• [Exercise instructions]
a) Please answer these questions about the blog posts on singing and leading services:
(i) What kind of workshop is the writer attending this weekend?
(ii) How long has it been since the writer last looked at a Western-style score?
(iii) Which time leading services was the writer's turn last Friday?
b) Pick up the blog posts on singing and leading services after their last sentence and write what comes next.

• [Text provided]
####################

Friday, June 30, 2006

341. Workshop

I'll be at an a cappella singing workshop this weekend. I used to be a groupie of this sort of thing, although considered myself a fervent rather than obsessed participant. I learned almost all I know about singing at these events, including the fact that losing your place and stopping dead in the middle of a song isn't really fatal. I haven't attended in a few years, though, which will make the experience all the more interesting. I'm a very different musician these days; I used to hate singing solos, and could never imagine why anyone would want to hear me. I loved being one small component weaving in and out of a larger sound, which is why choirs and a cappella groups made me so happy. They still do--but I'm no longer afraid to stand out.

I used to read music all the time, as well--every week, every day, for fun, in the shower, etc. But I haven't looked at a Western-style score now in over a year. I feel like I was plucked out of my native country only to find that I liked the new land's foreign language better than my own. A couple of years ago I could sight-sing a complicated piece without a hitch; I hope this skill hasn't left me entirely.

And if it has... oh well. There has to be some room in my brain for new skills to grow.

Wednesday, June 28, 2006

340. The ocean

It's been a while since I was a loss for words about what it feels like to help lead services. The best description I can summon of my seventeenth time last Friday, aside from "fun," is "trust"--rarely have I felt so much coming straight at me, undiluted, from so many people. I used to go swimming in the ocean when I was a teenager. I'd venture out just a little further than my strength warranted, well beyond where my feet could touch sand and yet not at the line where waves broke hard and disappeared. I'd find a zone neither dangerous nor entirely safe, close to my friends swimming nearby and far as possible from the old folks on towels. I'd close my eyes and let the gentle, insistent current take me wherever it wished. Everyone once in awhile I'd judge my distance to the shore, and paddle back if I drifted too far. But I never returned to shallow water. I found comfort and safety in the rocking of the waves and their promise, still checked and measured at tide's edge, of unknown depth. I was wrapped in the ocean, afloat by grace of her power.

I almost lost myself while leading services last Friday, drifting further and further out into a perfect sea. The Torah is water, always changing, flowing, growing, and so is the music and prayer that leaves the bima. It sticks to people in the congregation like rain and then, like rapids, different and fuller, makes it way back up front. I'm sometimes afraid it will knock me under while I'm buoyant with trust and love. But it never does.

Monday, June 26, 2006

339. Now

I've had one of Those Weeks; it was last week, I blinked, and now it's this week. But now is definitely now, and it comes with many more chances to write.

I did sit down last weekend to talk about leading services on Friday night, but all words seemed superfluous. I had fun! Lots of fun! The rest, as they say, is commentary.

After I ascertain, later today, that this is not another one of Those Weeks, I will expand beyond what can be said while standing on one foot.

####################

• [Material supplied]
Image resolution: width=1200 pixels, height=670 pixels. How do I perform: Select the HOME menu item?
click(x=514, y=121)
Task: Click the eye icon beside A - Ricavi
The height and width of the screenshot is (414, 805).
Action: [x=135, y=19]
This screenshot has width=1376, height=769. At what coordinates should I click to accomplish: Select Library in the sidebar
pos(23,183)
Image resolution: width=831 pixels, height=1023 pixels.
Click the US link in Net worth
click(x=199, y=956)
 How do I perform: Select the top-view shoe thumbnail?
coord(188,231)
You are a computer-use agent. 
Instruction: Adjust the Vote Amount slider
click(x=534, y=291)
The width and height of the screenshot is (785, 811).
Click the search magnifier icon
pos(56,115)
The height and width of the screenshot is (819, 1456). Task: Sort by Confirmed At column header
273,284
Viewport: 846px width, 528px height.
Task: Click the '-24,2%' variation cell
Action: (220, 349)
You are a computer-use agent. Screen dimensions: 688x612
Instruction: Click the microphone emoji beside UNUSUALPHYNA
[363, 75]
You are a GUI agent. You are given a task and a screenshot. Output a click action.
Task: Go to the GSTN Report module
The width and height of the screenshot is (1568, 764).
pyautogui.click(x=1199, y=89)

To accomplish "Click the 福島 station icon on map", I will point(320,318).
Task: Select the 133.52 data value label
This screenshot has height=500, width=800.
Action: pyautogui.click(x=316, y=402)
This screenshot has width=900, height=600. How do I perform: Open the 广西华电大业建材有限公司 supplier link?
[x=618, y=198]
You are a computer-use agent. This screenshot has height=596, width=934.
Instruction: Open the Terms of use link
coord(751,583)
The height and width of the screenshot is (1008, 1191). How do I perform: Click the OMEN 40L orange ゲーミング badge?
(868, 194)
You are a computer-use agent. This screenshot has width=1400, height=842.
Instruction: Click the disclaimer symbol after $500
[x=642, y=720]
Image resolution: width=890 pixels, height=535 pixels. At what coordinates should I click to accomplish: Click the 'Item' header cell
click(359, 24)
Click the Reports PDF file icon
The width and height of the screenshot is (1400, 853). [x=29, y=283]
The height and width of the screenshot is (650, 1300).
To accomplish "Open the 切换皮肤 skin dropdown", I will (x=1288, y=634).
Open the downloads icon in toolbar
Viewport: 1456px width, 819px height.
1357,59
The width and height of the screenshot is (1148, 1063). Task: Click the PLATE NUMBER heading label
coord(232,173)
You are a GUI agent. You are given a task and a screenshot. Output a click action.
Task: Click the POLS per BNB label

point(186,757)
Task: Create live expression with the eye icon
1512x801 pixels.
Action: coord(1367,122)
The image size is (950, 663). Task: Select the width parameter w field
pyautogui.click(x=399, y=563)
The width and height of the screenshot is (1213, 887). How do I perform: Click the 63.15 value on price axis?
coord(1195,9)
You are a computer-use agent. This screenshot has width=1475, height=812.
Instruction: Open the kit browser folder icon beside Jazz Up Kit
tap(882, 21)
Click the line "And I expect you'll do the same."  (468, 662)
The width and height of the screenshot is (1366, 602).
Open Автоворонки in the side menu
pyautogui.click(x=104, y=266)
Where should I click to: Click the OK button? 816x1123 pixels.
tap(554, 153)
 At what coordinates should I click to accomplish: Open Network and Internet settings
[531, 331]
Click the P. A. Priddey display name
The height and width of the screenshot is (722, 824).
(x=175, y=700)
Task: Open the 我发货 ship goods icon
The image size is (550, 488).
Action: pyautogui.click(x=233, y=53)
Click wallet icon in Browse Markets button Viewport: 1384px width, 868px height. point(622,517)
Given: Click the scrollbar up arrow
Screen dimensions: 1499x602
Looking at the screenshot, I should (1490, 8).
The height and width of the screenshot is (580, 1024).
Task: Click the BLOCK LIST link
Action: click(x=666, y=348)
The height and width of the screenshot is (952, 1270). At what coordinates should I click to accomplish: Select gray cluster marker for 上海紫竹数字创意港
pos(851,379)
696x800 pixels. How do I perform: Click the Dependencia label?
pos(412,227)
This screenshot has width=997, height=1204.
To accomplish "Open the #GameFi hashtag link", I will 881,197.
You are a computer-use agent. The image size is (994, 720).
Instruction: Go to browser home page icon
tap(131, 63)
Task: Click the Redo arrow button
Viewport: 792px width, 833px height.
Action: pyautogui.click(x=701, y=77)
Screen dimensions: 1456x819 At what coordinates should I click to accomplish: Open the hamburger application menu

####################

• [Answer set]
a)
(i) An a cappella singing workshop.
(ii) Over a year.
(iii) The seventeenth.

b)
Saturday, June 17, 2006

338. Cloud

I think I've expunged the memory of last week's Torah chanting. Begone, nerves. This morning I read four verses, my voice shaking a little but otherwise without incident. I tried to imagine the cloud of God I sang about hovering over me at that very moment, making sure my eyes followed the yad. And they did.

As I stepped up to the bima, the rabbi whispered, "Do you like the print in this Torah?" Not a question I expected at that particular moment, but I was happy to answer. "I'm not used to it yet, " I whispered back. After a dozen more aliyot, maybe I'll make peace with its fuzzy little tagin that look like spiders, the unexpectedly pointy serifs on edges of letters that have flat tops, and the shiny new yad that's too fat for my fingers. Clearly I need to suppress the graphic designer part of myself during this endeavor, and just sing from within the benevolent cloud.

Thursday, June 15, 2006

337. Wings of birds

(Continuing this story...)

I felt like I was caught in magnetic field of drums all pushing and pulling the beat in search of equilibrium. I waited for the rabbi to jump in with a verse, but his focus was on the tapestry of rhythm he was trying to weave with the drummer to my left. So I kept singing, and suddenly it seemed I wasn't following the musicians, but they me. It was like that moment when you're on a two-wheeler for the first time, and your father lets go of the back wheel and you keep flying down the sidewalk faster and faster, sure you're going to crash. I panicked, imagining a runaway train without brakes. This was the rabbi's job, not mine, to sense when the energy of the congregation began to shift and then slow the tempo accordingly. But we were nowhere near that point. I could see, out of the corner of my eye, hands on either side beating on drumskins, fast as the wings of birds.

For an instant I didn't know where I was. Who are all these people? I looked up from the siddur--why are they smiling? Oh--they're listening. We're creating this together. I kept singing, wondering when we'd return to earth.

At that moment the rabbi joined in, just a little quieter than I, and then slower. I never really had any doubt that he'd catch us. Like a pilot coming in for a landing, he sang slower and softer until we were back to a calm place.

I'll be helping lead services once again this Friday, and that's probably it until next year--over the summer there are almost too many rabbis to go around. I don't know yet if I'll be needed for the High Holy Days this fall. I hope so.

Tuesday, June 13, 2006

336. Shavuot morning, 5766, part 3

(Continued, and backtracking a little to finish this story.)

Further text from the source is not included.